→ **Material supplied**
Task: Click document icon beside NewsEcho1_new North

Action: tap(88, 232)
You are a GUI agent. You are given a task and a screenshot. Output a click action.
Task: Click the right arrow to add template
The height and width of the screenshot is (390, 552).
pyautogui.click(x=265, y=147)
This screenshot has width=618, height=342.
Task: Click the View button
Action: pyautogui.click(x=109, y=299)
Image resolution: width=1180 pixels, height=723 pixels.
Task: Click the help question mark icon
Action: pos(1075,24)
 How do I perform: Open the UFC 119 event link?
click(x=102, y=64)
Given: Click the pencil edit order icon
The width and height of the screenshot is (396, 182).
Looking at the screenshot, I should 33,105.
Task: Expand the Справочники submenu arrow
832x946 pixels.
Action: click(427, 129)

--

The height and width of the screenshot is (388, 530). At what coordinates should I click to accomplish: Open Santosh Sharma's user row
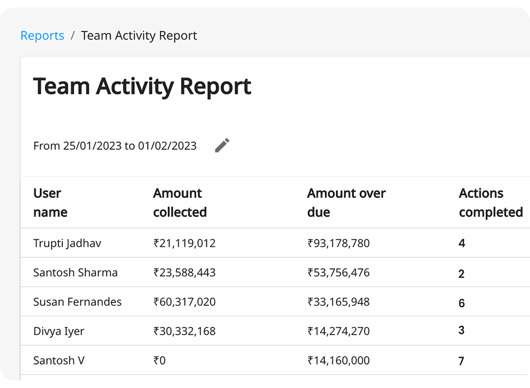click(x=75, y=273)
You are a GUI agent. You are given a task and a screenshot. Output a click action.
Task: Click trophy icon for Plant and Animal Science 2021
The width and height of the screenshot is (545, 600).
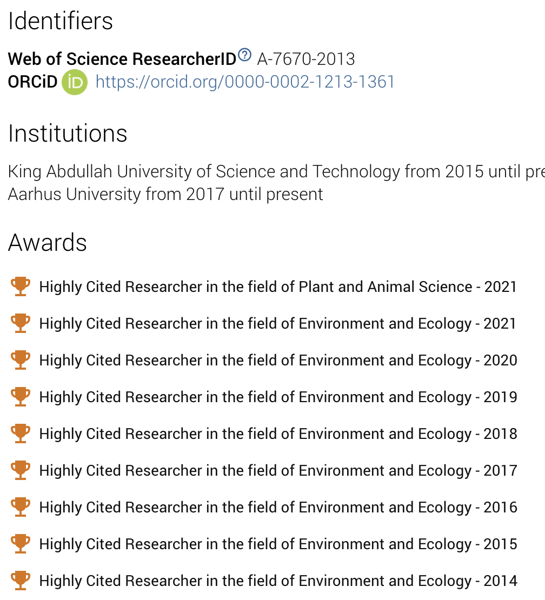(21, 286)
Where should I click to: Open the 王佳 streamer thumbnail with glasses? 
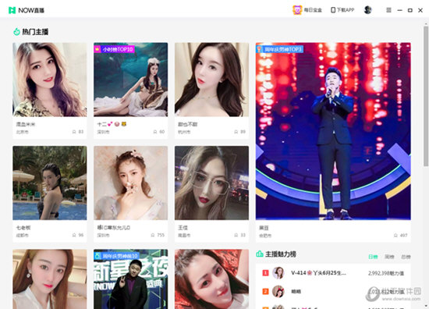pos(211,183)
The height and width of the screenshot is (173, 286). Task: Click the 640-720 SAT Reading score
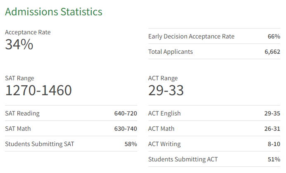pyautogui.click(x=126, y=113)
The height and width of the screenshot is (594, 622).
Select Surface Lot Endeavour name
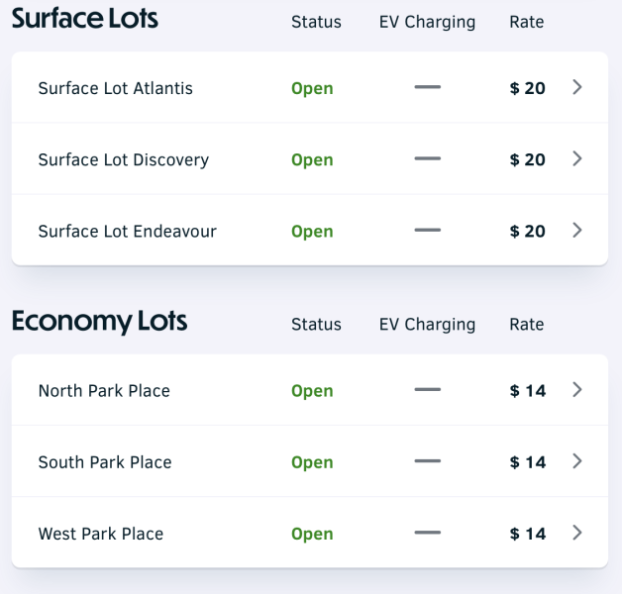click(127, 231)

→ **Problem requirements**
Output the lines above between the one holding "Task: Click document" and the one holding "Task: Click the right arrow to add template", inclusive, with nothing before or after them.

→ **Response below**
Task: Click document icon beside NewsEcho1_new North

Action: tap(88, 232)
You are a GUI agent. You are given a task and a screenshot. Output a click action.
Task: Click the right arrow to add template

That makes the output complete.